Base class for a dataset composed of classes. Each item from a ClassDataset is a Dataset containing samples from the given class:

ClassDataset
├───────────────┬──────────────┐
│               │              │
class1          class2         ... (`Dataset`)
├─────────┬─────────┐
│         │         │
sample1   sample2   ...

Parameters

root (str) – Root directory of dataset
n_way (int) – Number of the classes per task
meta_split (str, optional, default='train') – Name of the split to be used: ‘train’ / ‘val’ / ‘test
cache_path (str) – Path to store the cache file
transform (Callable, optional) – A function/transform that takes in an PIL image and returns a transformed version
target_transform (Callable, optional) – A function/transform that takes in the target and transforms it
augmentations (List[Callable], optional) – A list of functions that augment the dataset with new classes.

abstract create_cache() → None[source]¶: Iterates over the entire dataset and creates a map of target to samples and list of labels from scratch.

load_cache() → None[source]¶: Load map of target to samples from cache.

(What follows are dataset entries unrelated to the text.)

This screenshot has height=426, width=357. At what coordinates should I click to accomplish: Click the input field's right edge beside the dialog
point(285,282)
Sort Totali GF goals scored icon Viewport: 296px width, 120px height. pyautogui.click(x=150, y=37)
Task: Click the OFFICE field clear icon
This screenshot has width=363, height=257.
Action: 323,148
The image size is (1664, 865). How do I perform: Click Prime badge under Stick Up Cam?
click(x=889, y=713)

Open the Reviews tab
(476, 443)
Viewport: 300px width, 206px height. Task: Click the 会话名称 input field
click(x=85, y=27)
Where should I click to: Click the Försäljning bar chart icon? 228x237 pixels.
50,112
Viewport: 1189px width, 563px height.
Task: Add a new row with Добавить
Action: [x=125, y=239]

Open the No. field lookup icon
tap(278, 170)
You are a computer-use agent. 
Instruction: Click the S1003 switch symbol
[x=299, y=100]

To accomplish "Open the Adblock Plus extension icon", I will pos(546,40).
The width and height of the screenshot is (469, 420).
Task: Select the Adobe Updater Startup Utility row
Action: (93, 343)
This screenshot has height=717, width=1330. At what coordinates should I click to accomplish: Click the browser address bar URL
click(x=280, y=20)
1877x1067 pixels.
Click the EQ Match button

preprocess() → None[source]¶

save_cache() → None[source]¶

class metallic.data.datasets.TaskDataset(datasets: List[metallic.data.datasets.base.Dataset], n_classes: int)[source]¶

Bases: torch.utils.data.dataset.ConcatDataset

A dataset for concatenating the given multiple classes, which means:

TaskDataset
├────────┬────────┬────────┬────────┐
│        │        │        │        │
c1_s1    c1_s2    ...      c2_s1    ...

Parameters

datasets (List[Dataset]) – A list of the Dataset to be concatenated
n_classes (int) – Number of the given classes

class metallic.data.datasets.MetaDataset(dataset: metallic.data.datasets.base.ClassDataset, n_way: int, k_shot_support: Optional[int] = None, k_shot_query: Optional[int] = None, shuffle: bool = True)[source]¶

Bases: torch.utils.data.dataset.Dataset

A dataset for fast indexing of samples within classes.

Parameters

dataset (ClassDataset) – An instance of ClassDataset class
n_way (int) – Number of the classes per tasks
k_shot_support (int, optional) – Number of samples per class in support set
k_shot_query (int, optional) – Number of samples per class in query set
shuffle (bool, optional, default=True) – If True, samples in a class will be shuffled before been splited to support and query set

split_task(task: metallic.data.datasets.base.TaskDataset) → collections.OrderedDict[source]¶: Split a TaskDataset into support / query set, each of ther set contains k_shot_suppor / k_shot_query samples per class.